Perhaps most pivotal to the solar movement in Eureka Springs is Jerry Landrum. He can be found at the Eureka Springs Farmers’ Market under the shade of his boat-ramp-mounted solar panels that provide power for the market as well as the air conditioner keeping him cool.
Landrum is Chair of the Eureka Springs Climate Action Progress Committee responsible for carrying out projects outlined in the Committee’s Greenhouse Gas Emissions Reduction Plan. One of the project’s aims is to have up to 2.5 megawatts of photovoltaics (solar panels) installed in the city in the next 30 years.
Landrum’s efforts to fulfill the plan have prompted him to find ways to help people go solar.
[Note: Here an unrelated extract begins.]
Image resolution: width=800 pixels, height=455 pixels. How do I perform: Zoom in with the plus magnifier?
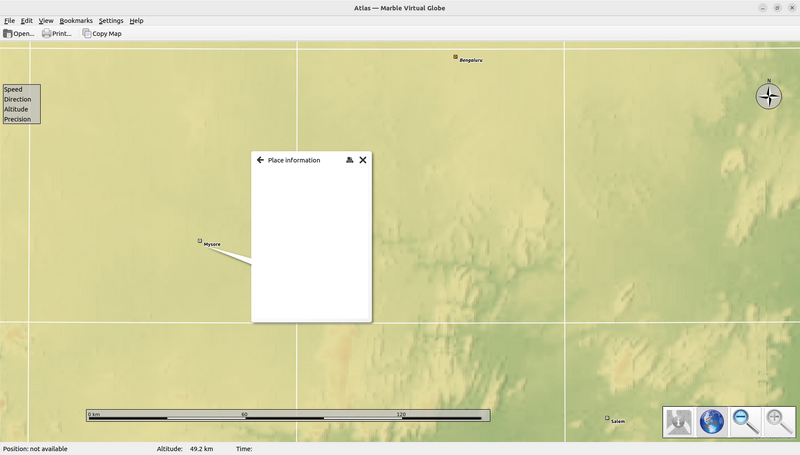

In addition to keeping solar power in the public’s mind by his display at the market, he is there to answer questions and disseminate information. Landrum has also started buying solar panels at bulk rates and selling them at no extra cost.
Additionally, he put an ad in the paper seeking a local electrician who would work on solar installations. Lyle Pinkley, who had already done several solar jobs, responded. Carpenter Carl Evans also got in on the effort by designing solar brackets for mounting the panels. Evans then asked the Berryville Machine shop to reproduce the brackets, and they did so at a cost significantly cheaper than brackets for sale on-line. Evans said the idea is to use locals on the solar projects to help keep the local economy going. The combined effort means locals can buy solar panels and get them installed at a greatly reduced cost compared to hiring a solar contractor.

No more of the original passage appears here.